◆ What is needed
Filter the listing below for "Given" and report every line that has it.

◆ Data for the task

%%

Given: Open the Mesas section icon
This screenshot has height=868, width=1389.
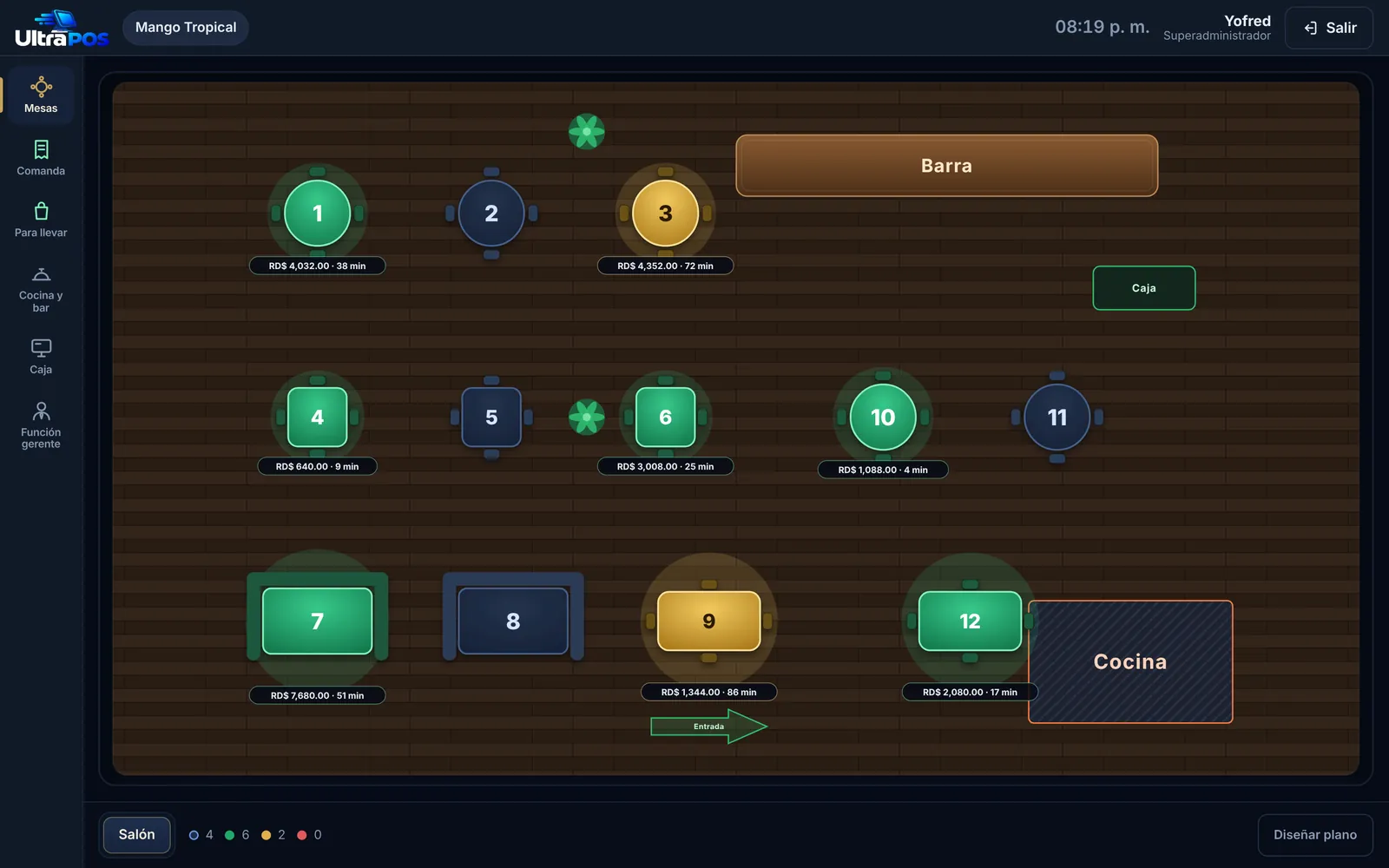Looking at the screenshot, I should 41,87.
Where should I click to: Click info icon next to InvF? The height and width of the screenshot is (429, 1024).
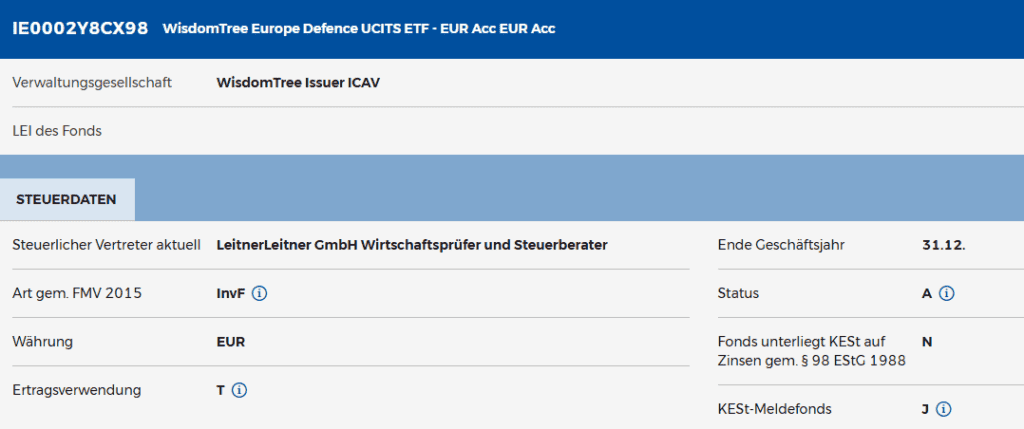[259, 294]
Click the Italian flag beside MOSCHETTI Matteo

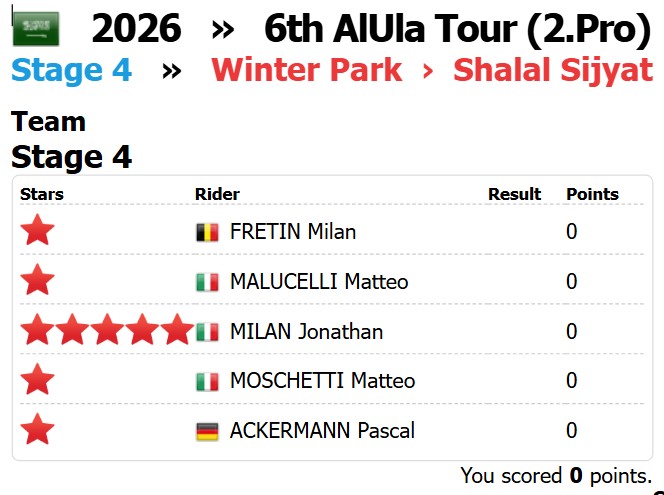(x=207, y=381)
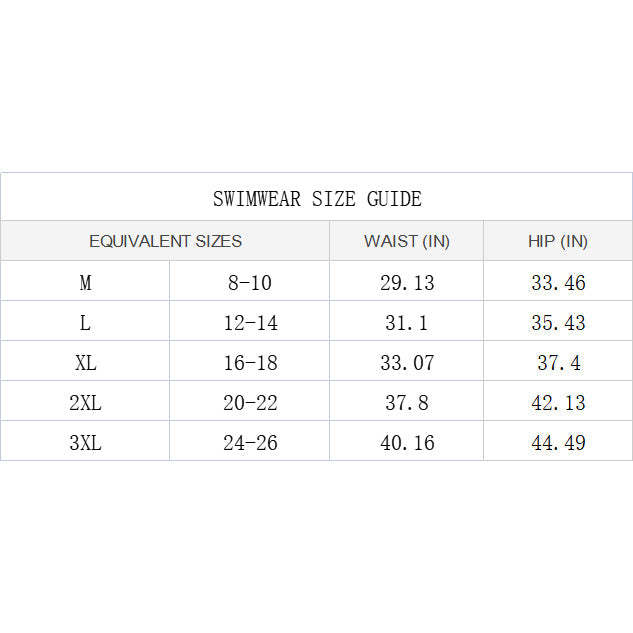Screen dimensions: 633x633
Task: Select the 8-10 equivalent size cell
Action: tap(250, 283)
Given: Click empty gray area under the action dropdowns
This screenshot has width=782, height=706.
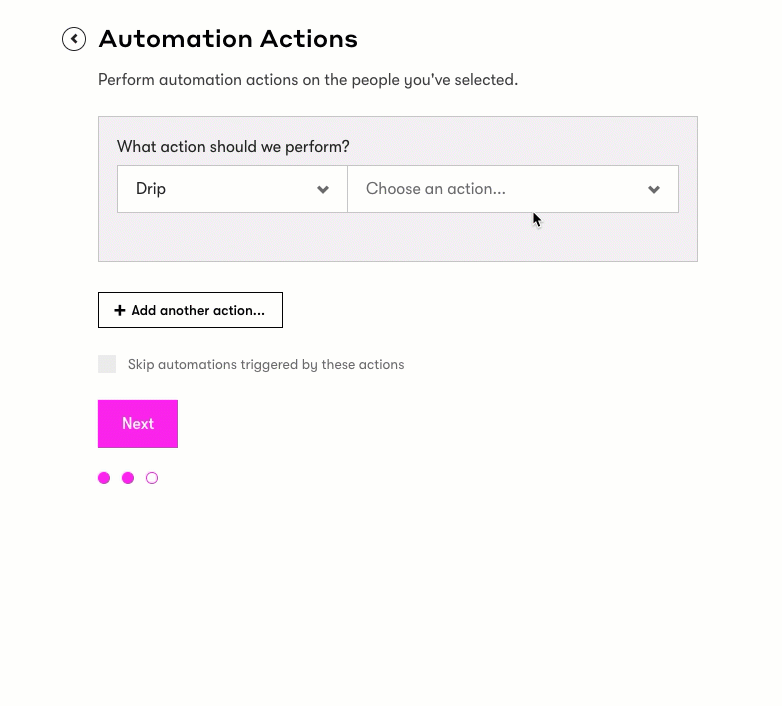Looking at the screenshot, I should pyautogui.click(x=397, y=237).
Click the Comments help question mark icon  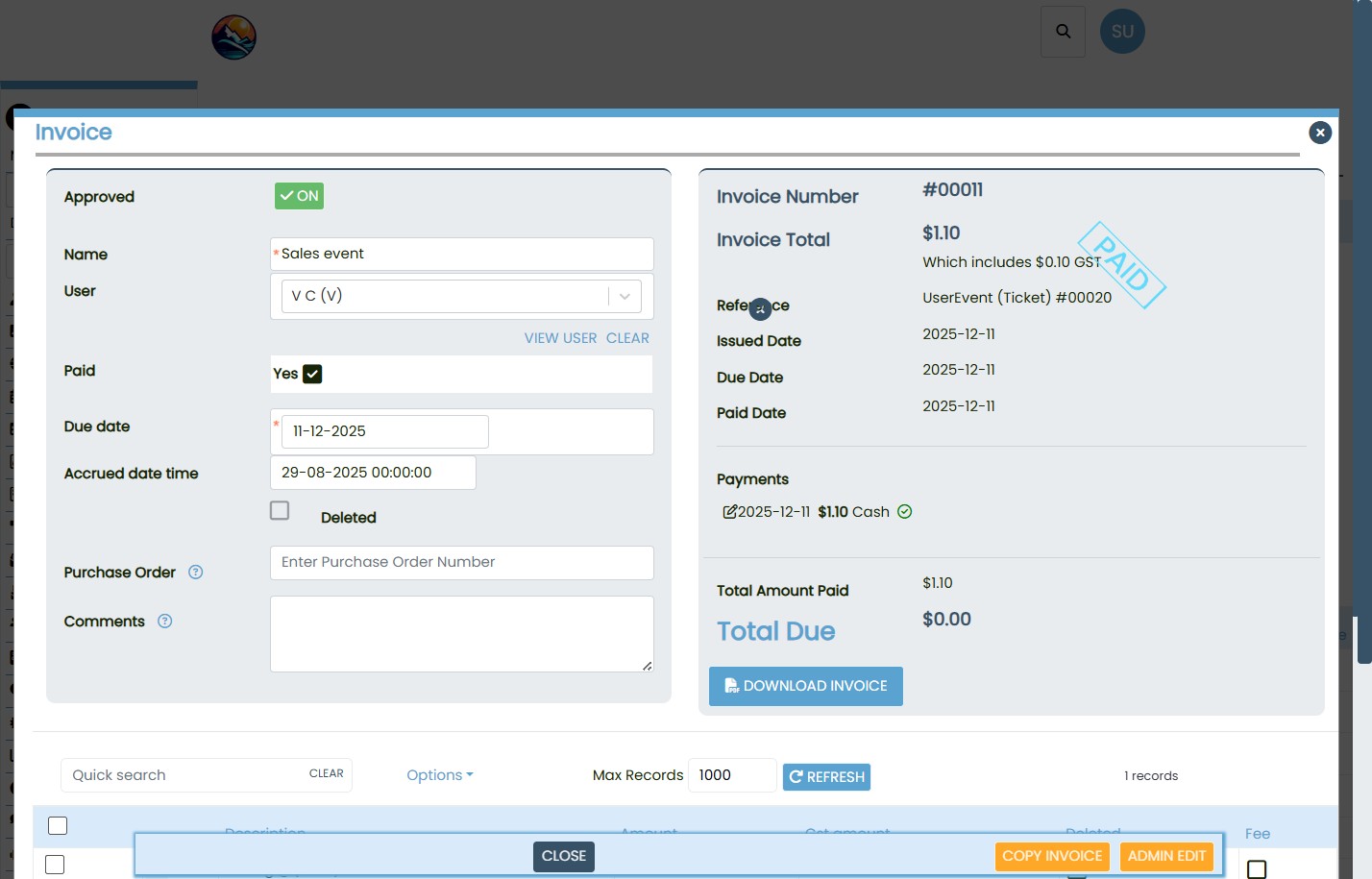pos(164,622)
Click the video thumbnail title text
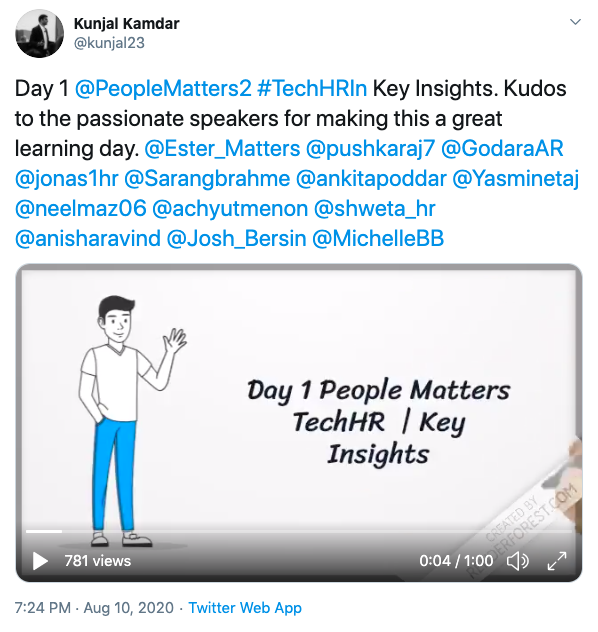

%%

◆ Answer box
Given: Open the Mesas section icon
Given: Click empty gray area under the action dropdowns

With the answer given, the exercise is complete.